[Data records]
◇ ◇ ◇
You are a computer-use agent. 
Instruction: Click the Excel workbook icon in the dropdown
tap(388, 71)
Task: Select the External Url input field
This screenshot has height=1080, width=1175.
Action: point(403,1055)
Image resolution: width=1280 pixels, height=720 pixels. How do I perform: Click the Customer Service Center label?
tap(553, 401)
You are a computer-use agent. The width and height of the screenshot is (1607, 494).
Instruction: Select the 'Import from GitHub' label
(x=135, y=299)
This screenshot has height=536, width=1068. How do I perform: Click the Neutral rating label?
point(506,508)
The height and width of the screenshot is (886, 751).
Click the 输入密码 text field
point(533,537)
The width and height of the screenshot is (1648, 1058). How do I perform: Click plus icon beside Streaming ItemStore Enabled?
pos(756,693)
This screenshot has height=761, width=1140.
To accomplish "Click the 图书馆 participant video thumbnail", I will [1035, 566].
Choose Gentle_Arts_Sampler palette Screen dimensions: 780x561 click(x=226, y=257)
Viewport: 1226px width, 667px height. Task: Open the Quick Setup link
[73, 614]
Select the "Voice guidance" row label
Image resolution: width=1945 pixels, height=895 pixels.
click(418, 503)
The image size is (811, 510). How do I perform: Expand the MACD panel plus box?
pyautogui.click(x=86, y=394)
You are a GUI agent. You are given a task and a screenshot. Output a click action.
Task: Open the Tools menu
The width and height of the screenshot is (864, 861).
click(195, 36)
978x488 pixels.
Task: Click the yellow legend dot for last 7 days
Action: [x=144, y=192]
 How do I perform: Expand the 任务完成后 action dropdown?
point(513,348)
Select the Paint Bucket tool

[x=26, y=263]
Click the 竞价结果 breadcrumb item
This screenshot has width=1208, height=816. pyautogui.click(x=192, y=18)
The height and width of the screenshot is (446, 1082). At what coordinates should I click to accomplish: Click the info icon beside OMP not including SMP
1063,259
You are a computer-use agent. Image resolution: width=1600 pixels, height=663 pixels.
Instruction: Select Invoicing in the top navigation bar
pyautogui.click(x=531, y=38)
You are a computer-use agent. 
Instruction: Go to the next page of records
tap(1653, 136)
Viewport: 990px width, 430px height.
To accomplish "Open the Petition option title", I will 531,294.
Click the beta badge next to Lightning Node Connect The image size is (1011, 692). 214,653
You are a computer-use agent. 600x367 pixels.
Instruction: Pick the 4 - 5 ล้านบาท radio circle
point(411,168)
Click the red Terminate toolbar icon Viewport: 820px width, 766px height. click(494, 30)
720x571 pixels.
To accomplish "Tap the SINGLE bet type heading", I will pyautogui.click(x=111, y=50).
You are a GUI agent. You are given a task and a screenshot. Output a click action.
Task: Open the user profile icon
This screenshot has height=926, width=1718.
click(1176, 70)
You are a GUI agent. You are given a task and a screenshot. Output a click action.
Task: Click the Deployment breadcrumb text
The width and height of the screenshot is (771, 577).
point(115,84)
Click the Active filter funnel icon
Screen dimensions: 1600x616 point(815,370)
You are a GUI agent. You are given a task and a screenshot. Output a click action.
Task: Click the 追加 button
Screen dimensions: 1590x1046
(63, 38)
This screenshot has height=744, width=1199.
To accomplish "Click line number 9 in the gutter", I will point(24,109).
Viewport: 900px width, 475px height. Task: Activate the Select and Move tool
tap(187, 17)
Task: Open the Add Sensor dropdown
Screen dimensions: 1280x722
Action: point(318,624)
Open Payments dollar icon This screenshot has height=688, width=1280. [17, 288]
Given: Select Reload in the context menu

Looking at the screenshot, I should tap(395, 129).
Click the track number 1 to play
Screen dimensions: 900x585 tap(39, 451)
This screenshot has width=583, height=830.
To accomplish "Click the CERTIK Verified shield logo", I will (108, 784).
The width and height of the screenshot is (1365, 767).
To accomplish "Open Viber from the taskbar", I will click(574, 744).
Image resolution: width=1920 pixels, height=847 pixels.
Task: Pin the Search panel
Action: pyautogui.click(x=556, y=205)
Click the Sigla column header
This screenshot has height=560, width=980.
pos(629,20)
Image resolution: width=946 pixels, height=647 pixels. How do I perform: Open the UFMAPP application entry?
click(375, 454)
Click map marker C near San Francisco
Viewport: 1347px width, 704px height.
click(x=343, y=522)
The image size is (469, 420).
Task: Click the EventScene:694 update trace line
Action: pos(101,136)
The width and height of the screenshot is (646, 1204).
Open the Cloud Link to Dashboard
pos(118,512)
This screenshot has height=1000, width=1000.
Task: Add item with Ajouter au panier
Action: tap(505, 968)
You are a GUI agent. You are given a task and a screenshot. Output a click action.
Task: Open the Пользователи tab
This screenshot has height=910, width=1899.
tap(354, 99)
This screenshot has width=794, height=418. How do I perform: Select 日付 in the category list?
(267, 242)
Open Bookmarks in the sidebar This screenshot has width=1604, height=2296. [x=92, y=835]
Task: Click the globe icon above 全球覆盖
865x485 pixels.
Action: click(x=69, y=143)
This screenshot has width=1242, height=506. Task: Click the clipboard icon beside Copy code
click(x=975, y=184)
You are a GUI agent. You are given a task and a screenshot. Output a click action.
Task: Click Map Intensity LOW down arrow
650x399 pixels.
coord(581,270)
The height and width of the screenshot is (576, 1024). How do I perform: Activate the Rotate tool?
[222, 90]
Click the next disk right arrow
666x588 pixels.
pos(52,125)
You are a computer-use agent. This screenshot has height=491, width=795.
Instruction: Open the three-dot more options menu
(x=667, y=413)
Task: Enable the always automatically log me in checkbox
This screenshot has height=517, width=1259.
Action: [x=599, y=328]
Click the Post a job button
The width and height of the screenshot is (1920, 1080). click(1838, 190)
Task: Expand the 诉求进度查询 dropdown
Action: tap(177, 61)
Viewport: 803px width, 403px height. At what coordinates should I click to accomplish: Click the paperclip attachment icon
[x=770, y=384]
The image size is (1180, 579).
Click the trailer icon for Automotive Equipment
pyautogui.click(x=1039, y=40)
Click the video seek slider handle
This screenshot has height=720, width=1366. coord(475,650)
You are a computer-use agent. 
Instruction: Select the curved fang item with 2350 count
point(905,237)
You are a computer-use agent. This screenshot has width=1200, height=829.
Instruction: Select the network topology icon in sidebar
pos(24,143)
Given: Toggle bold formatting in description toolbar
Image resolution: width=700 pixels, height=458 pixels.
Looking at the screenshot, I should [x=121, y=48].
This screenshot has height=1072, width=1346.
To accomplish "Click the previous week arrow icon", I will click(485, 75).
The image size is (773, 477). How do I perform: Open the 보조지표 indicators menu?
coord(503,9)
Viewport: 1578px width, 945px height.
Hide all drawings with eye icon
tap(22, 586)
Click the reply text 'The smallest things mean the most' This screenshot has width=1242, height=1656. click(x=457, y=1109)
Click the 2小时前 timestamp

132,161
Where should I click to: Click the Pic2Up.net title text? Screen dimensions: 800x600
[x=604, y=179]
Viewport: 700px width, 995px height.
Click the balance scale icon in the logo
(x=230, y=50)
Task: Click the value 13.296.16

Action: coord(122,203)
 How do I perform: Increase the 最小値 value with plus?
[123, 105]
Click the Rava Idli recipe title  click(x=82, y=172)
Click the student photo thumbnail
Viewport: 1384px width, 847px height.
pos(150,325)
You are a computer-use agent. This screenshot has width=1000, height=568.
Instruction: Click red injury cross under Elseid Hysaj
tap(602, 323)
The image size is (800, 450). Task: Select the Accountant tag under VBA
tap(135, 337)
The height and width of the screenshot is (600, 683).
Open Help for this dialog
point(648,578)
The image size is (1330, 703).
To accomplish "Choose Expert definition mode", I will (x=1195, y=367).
◇ ◇ ◇
- **TO DO**
Would you copy all lines in the records where the string "toolbar" appears?

- **TASK SOLUTION**
Click the red Terminate toolbar icon Viewport: 820px width, 766px height. click(494, 30)
Given: Toggle bold formatting in description toolbar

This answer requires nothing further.